(Collected data entries)
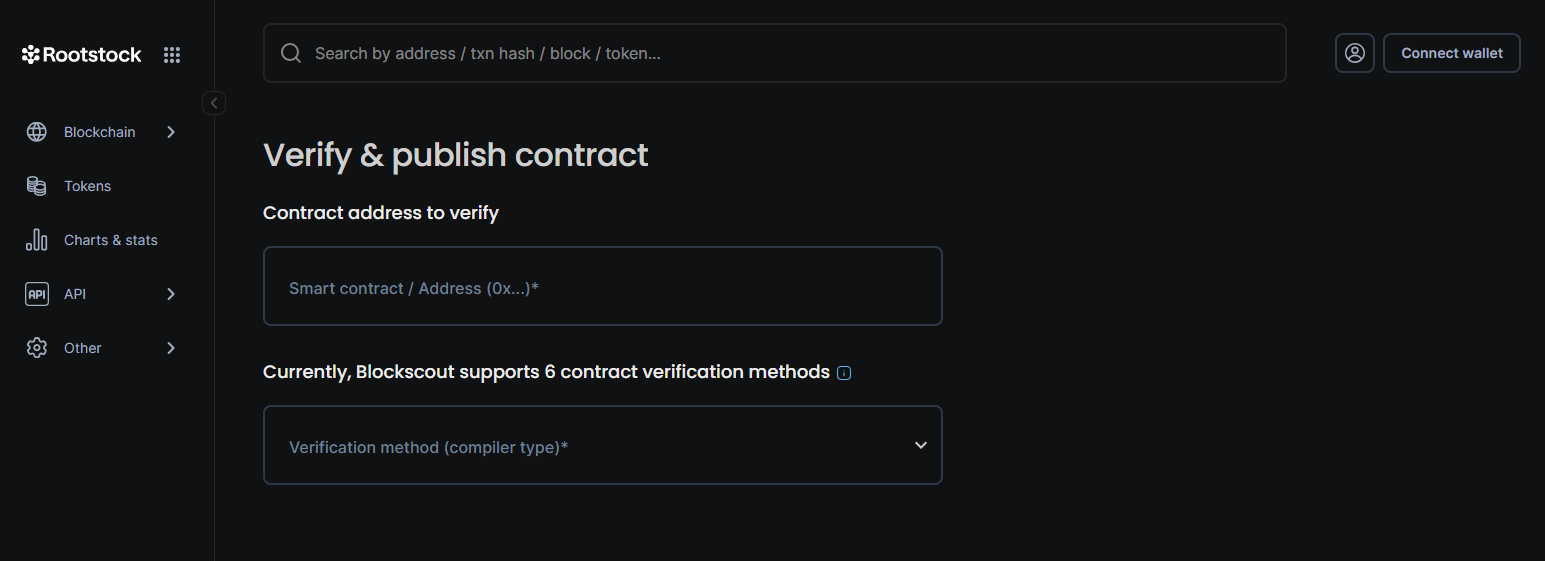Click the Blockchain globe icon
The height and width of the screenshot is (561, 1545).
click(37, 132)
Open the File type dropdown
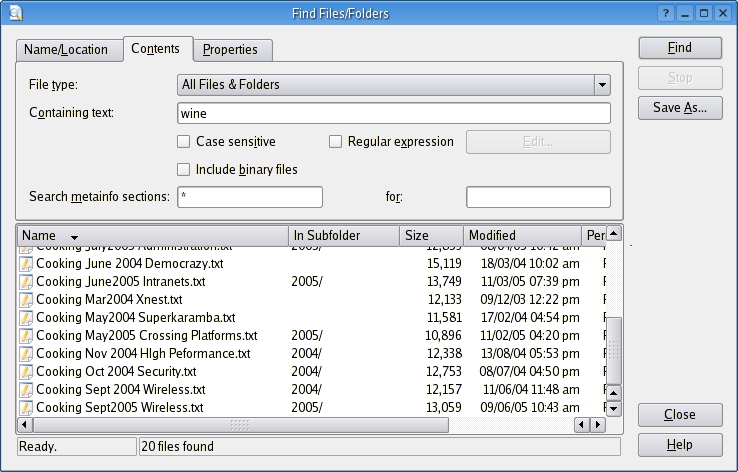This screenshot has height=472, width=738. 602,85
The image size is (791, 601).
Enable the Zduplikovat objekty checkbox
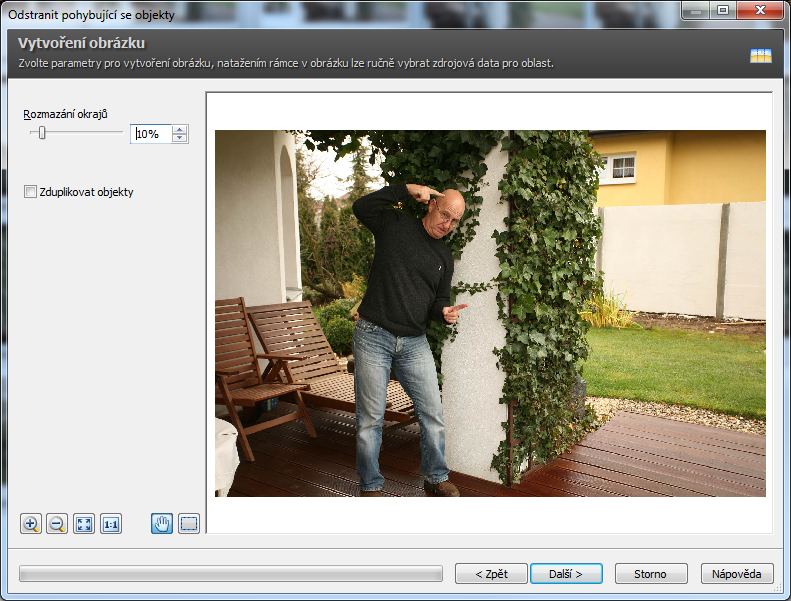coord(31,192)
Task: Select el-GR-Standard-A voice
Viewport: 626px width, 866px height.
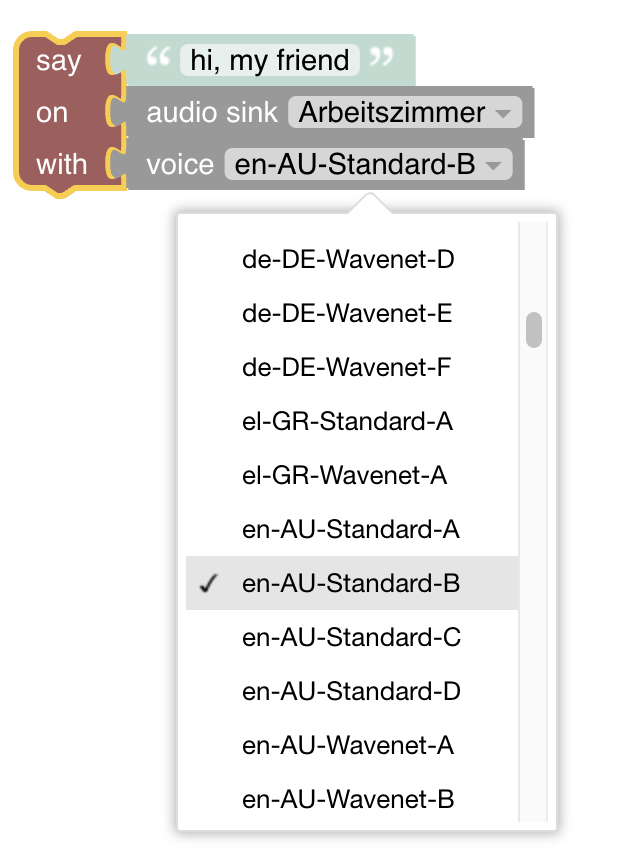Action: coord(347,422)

TASK DETAILS: All lines from the one holding "Enable the Zduplikovat objekty checkbox" through the last line of the entries, and nothing else, are to be output exactly; leave out the pictures.

ANSWER AREA:
Enable the Zduplikovat objekty checkbox
coord(31,192)
Task: Select el-GR-Standard-A voice
Viewport: 626px width, 866px height.
Action: coord(347,422)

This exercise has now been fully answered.